Au cours des deux dernières décennies, les chiffres de la pauvreté au Luxembourg ont augmenté, de façon absolue, mais aussi relative, en comparaison avec les autres pays européens. En 2019, le taux de risque de pauvreté était de 17,5%. Désormais, le Grand-Duché se situe au-dessus de la moyenne européenne (16,5%), au niveau de pays comme la Grèce et le Portugal. Pour les familles monoparentales, le risque est passé à plus de 40%. Pour les familles avec trois enfants ou plus à charge, le taux a fortement augmenté également.
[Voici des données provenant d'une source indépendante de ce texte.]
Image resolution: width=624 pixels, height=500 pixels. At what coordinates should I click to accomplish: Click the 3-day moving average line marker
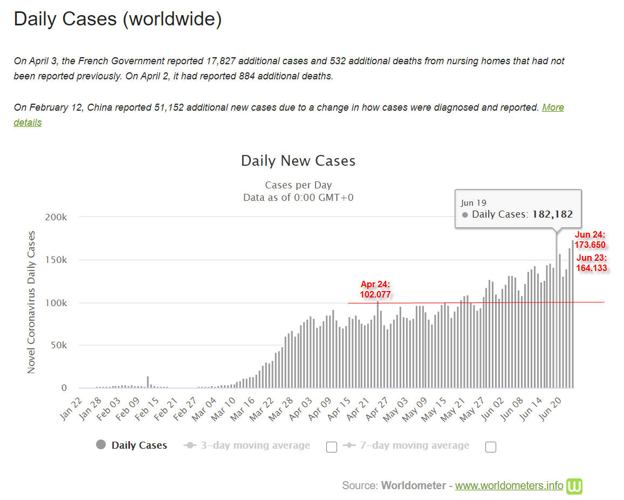tap(190, 445)
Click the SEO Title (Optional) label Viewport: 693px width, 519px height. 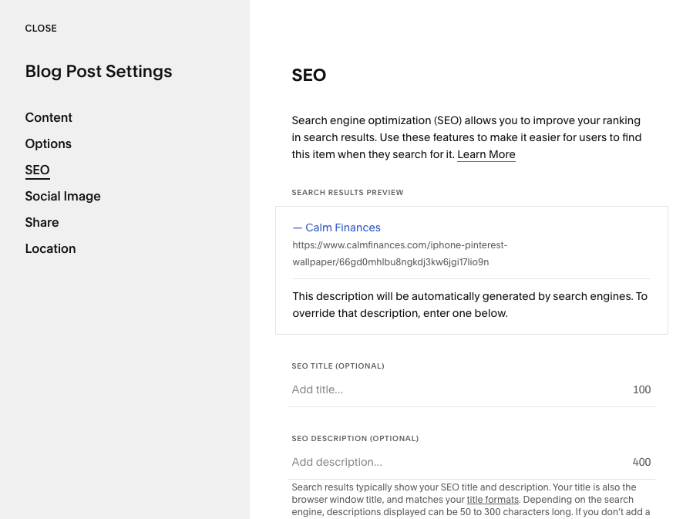[338, 366]
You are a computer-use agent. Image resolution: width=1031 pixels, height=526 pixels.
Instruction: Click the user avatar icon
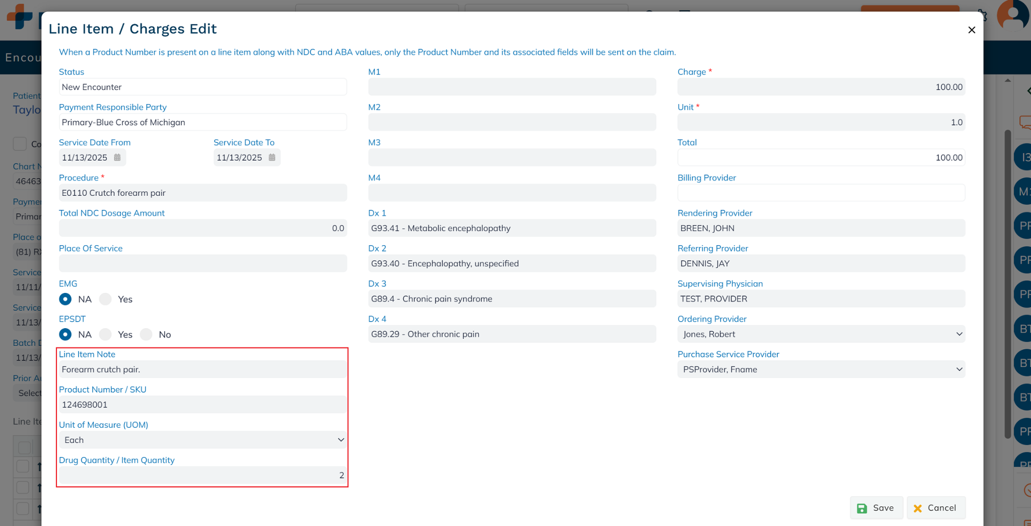[1012, 15]
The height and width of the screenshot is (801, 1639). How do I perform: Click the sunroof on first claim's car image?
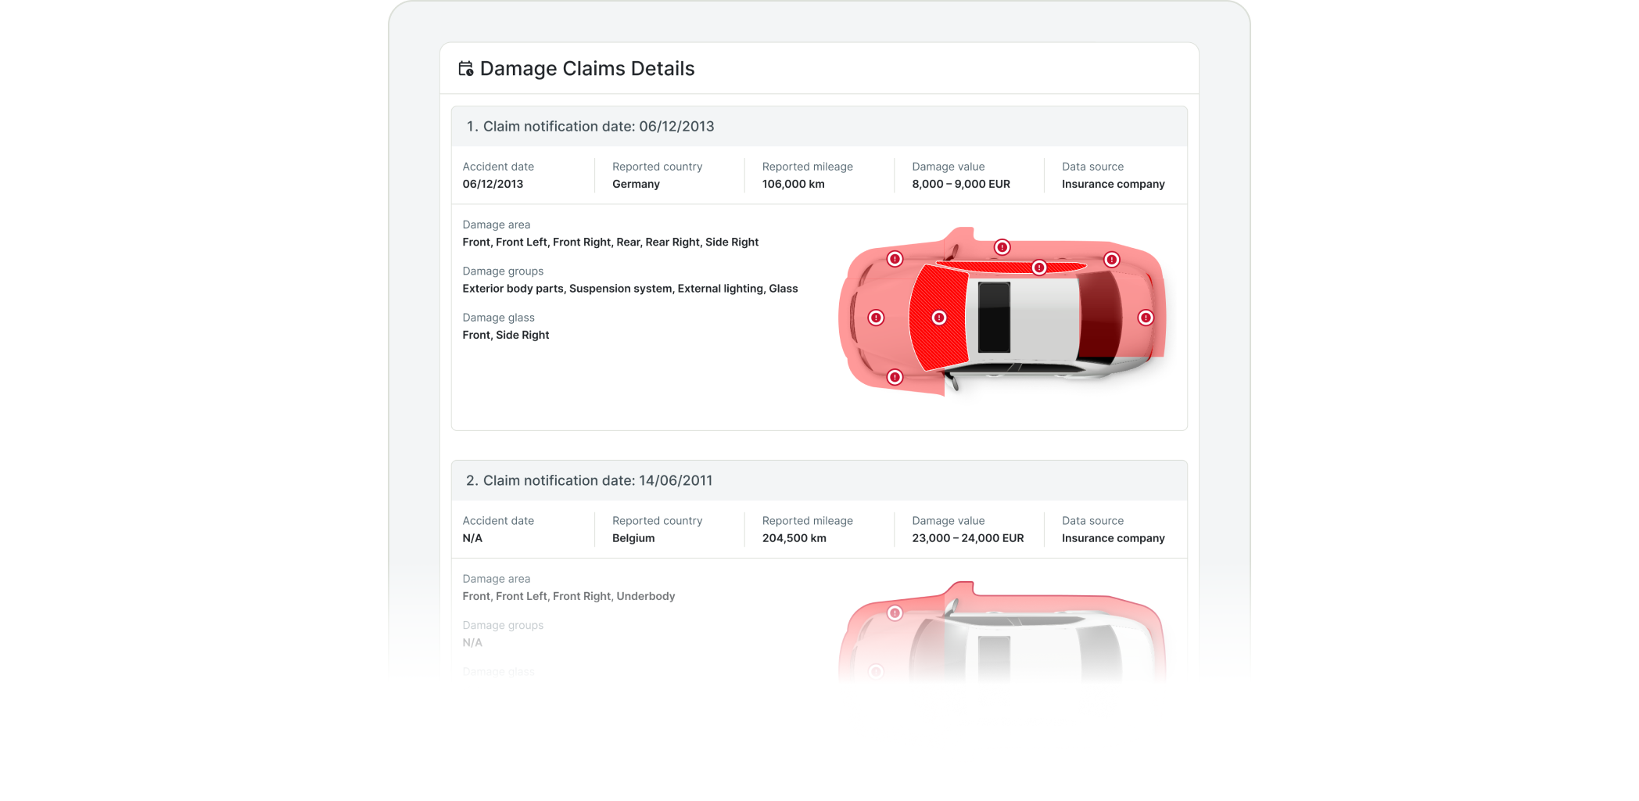pyautogui.click(x=994, y=318)
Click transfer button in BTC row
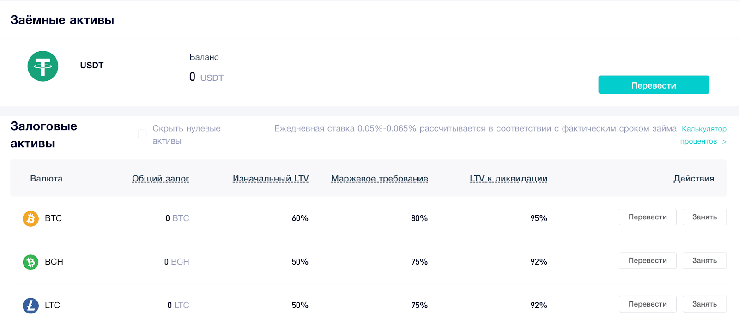This screenshot has height=325, width=739. click(x=648, y=217)
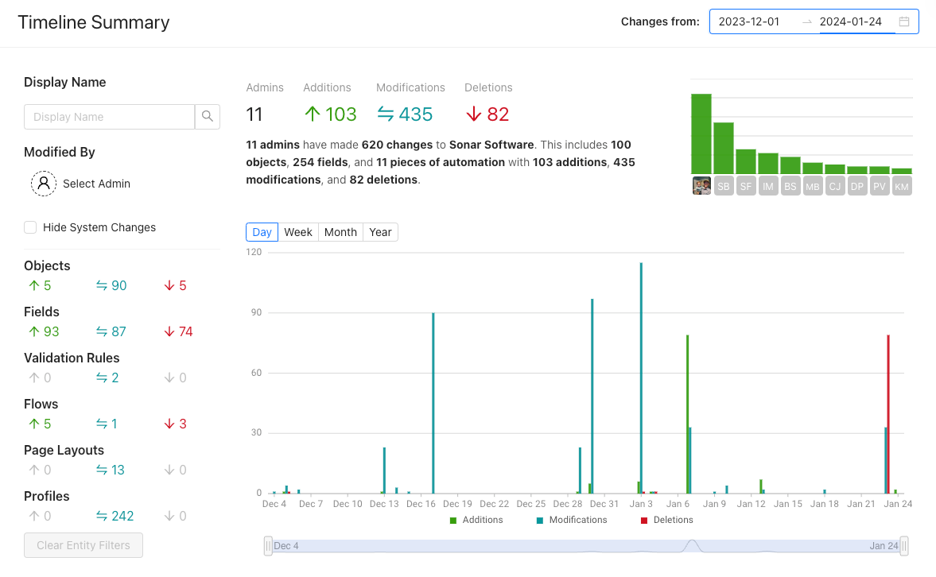Click the Clear Entity Filters button
936x577 pixels.
click(x=84, y=545)
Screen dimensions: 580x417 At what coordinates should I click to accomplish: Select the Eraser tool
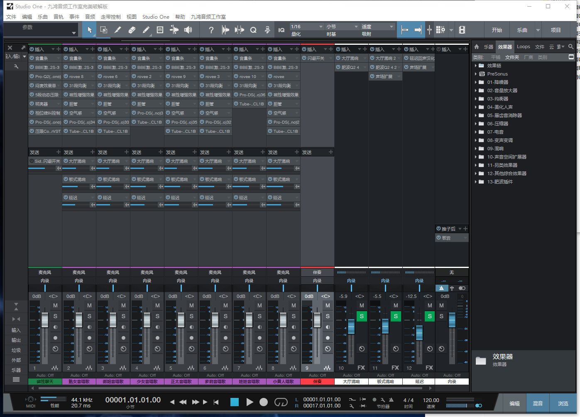click(132, 30)
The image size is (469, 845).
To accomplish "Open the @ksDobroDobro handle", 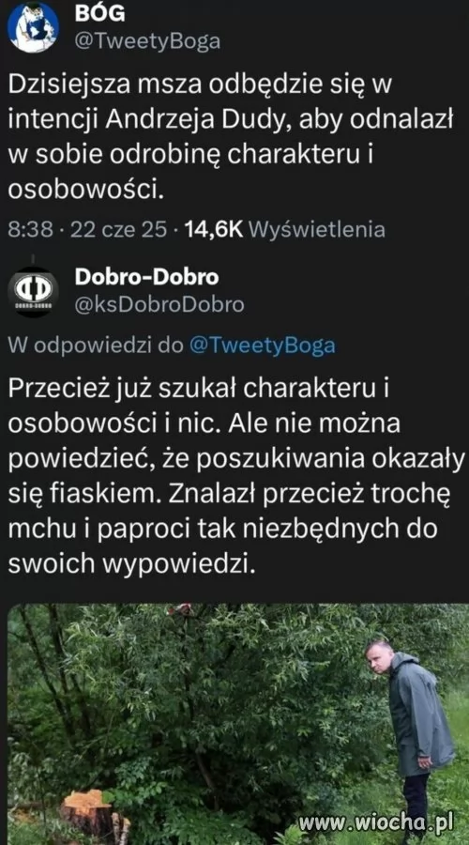I will pos(159,304).
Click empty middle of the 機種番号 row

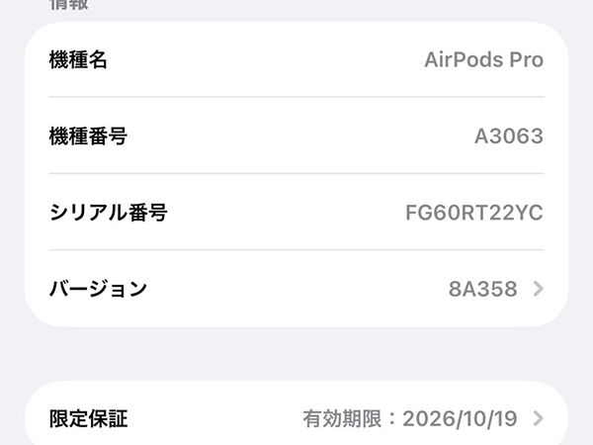point(297,136)
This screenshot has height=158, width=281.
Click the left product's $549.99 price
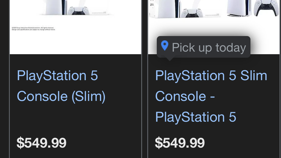click(x=41, y=143)
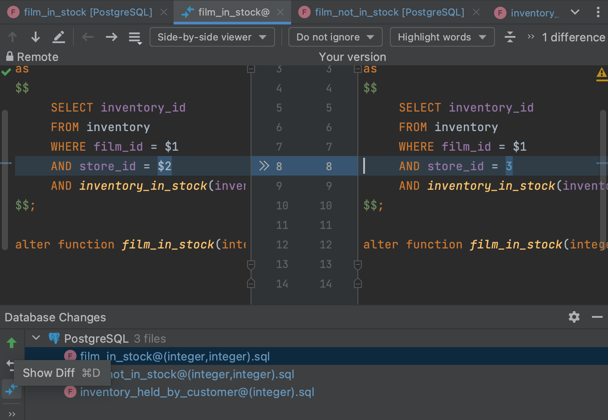Image resolution: width=608 pixels, height=420 pixels.
Task: Open the Do not ignore dropdown
Action: click(x=335, y=37)
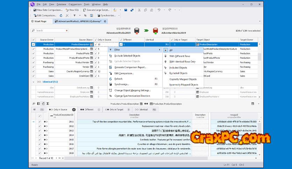Click the Refresh icon beside Edit Comparison
Image resolution: width=292 pixels, height=169 pixels.
(x=61, y=15)
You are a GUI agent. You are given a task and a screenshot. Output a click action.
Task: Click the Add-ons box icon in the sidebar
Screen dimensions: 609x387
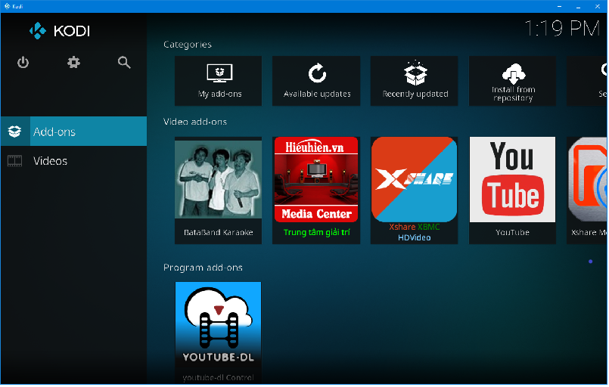(x=15, y=132)
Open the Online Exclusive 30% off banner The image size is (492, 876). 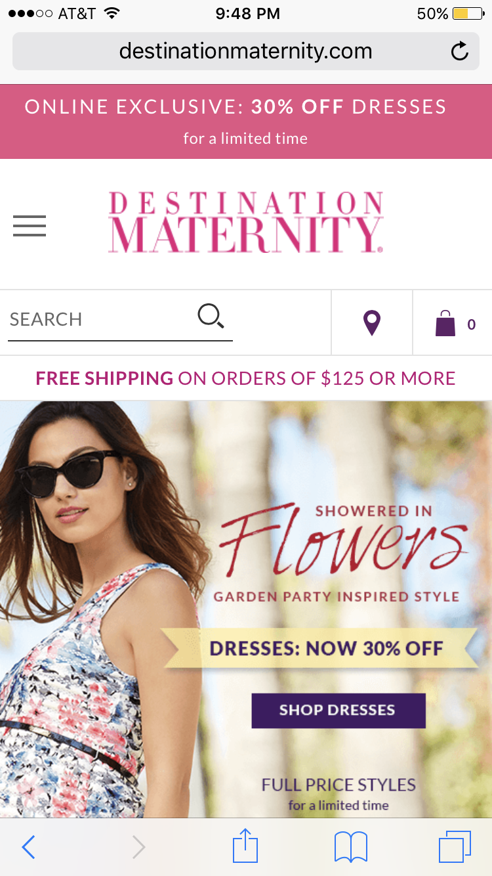[x=246, y=121]
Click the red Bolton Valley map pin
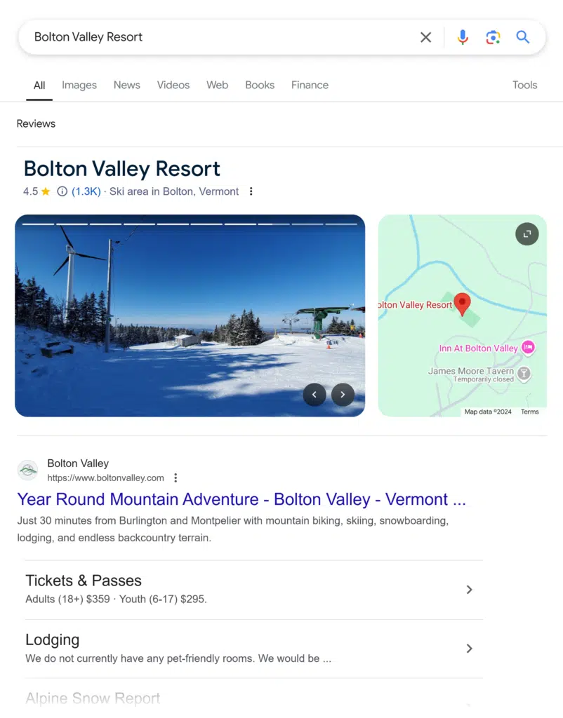Screen dimensions: 563x718 coord(462,304)
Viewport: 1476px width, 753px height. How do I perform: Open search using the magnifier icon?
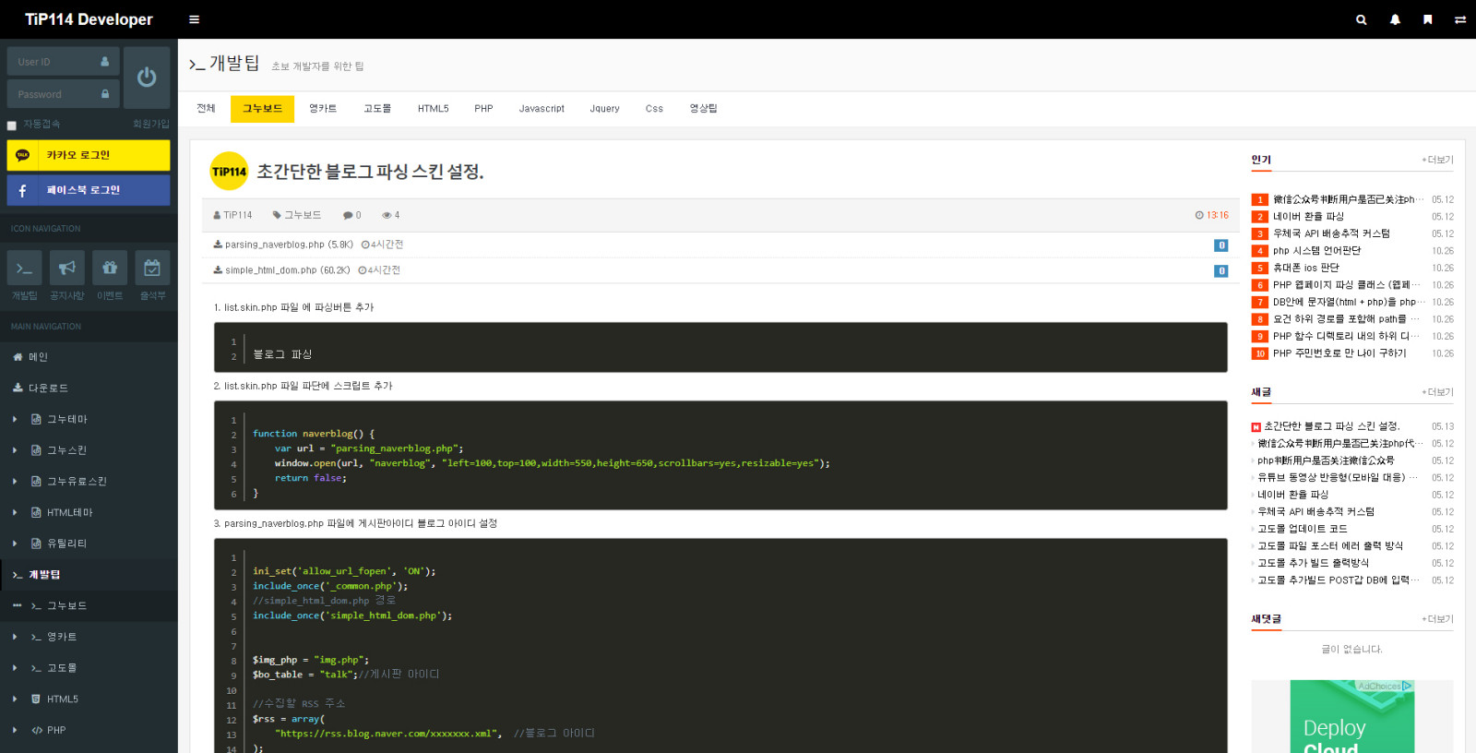coord(1361,19)
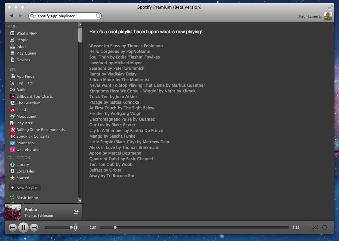Click the wearehunted app icon
The height and width of the screenshot is (241, 339).
click(13, 150)
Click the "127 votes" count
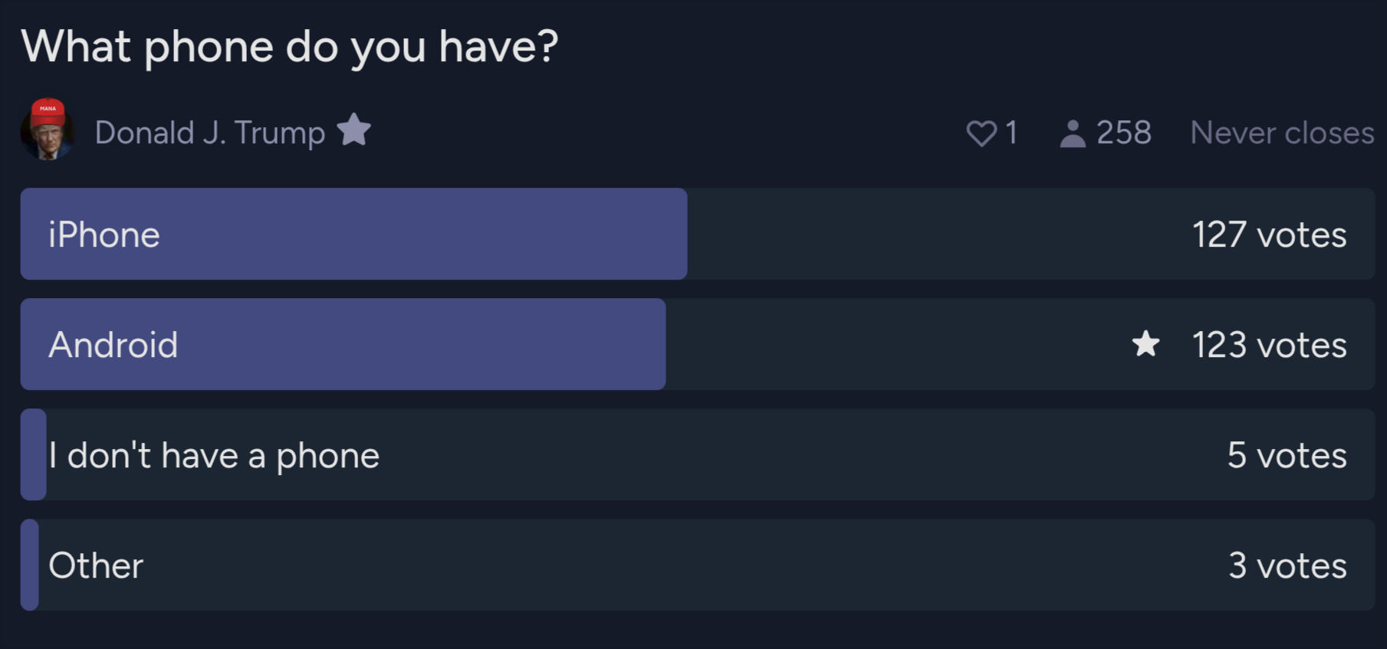Viewport: 1387px width, 649px height. click(1269, 234)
Il est en 2019 de 35%. D’après l’âge, les enfants et les jeunes de moins de 25 ans apparaissent toujours comme les plus menacés (un quart). Ventilé selon la nationalité, 11% des Luxembourgeois étaient en risque de pauvreté contre 22% des étrangers. Le taux des étrangers est resté plus élevé que pour les Luxembourgeois, mais constant, alors que le taux de risque de pauvreté pour les personnes de nationalité luxembourgeoise a presque doublé en deux décennies.

La part de travailleurs pauvres („working poor“) est passé de 7% en 2003 à 12% en 2019, le deuxième taux le plus élevé de la zone euro. La part des demandeurs d’emploi depuis au moins un an s’élevait à 20,5% des chômeurs. En 2021, sous l’effet de la pandémie, plus de la moitié (52%) des demandeurs d’emploi sont concernés par ce chômage de longue durée (chiffres de l’ADEM).

Dans la même période les inégalités de revenu ont, elles aussi, augmenté comme le montre l’évolution du coefficient de Gini. Ce coefficient est un nombre variant de 0 à 1 qui mesure le degré d’inégalité de la distribution de revenus dans une société: 0 signifie l’égalité parfaite, donc tout le monde dispose du même revenu; 1 signifie l’inégalité parfaite, donc une personne dispose de tout le revenu, les autres n’ont rien. Ce coefficient est passé de 0,26 en 2005 à 0,33 en 2019, avec une forte hausse des inégalités depuis 2017. En 2019, les 10% des ménages les plus aisés percevaient une part du revenu national 9 fois plus importante que les 10% des ménages les plus pauvres.

En 2021, les observateurs de la situation sociale au Luxembourg que sont la Chambre des salariés, la Caritas et le Statec, mais aussi les indicateurs provenant des offices sociaux ou encore des études de l’Université du Luxembourg ou de centres de recherche comme le Liser concordent dans le même constat: les personnes et les ménages les plus vulnérables de notre pays sont confrontés depuis des années à une dégradation continue de leurs conditions de vie.

Au début des années 2000, les premiers rapports de la Caritas, de la Chambre des salariés et du Statec pointaient déjà l’accès à des logements abordables comme une priorité. Ce constat alarmant a été ignoré dans les faits par les décideurs politiques et économiques. Aujourd’hui, plus d’un tiers des ménages luxembourgeois et trois ménages sur cinq parmi ceux en risque de pauvreté sont confrontés à de lourdes charges financières en matière de logement. Face à l’envolée des prix des logements et ce qu’elle signifie en termes de perte de pouvoir d’achat et en voyant les demi-mesures en matière de politique de logements annoncées par le gouvernement (si ce n’est carrément le renvoi à des études à faire d’abord, etc.), la société des trois quarts est en train de devenir une réalité au Luxembourg. Elle risque de reléguer le pays encore davantage au rang des derniers de la classe dans l’Union européenne en matière d’inégalités de revenu et de précarité sociale. Pauvre Luxembourg!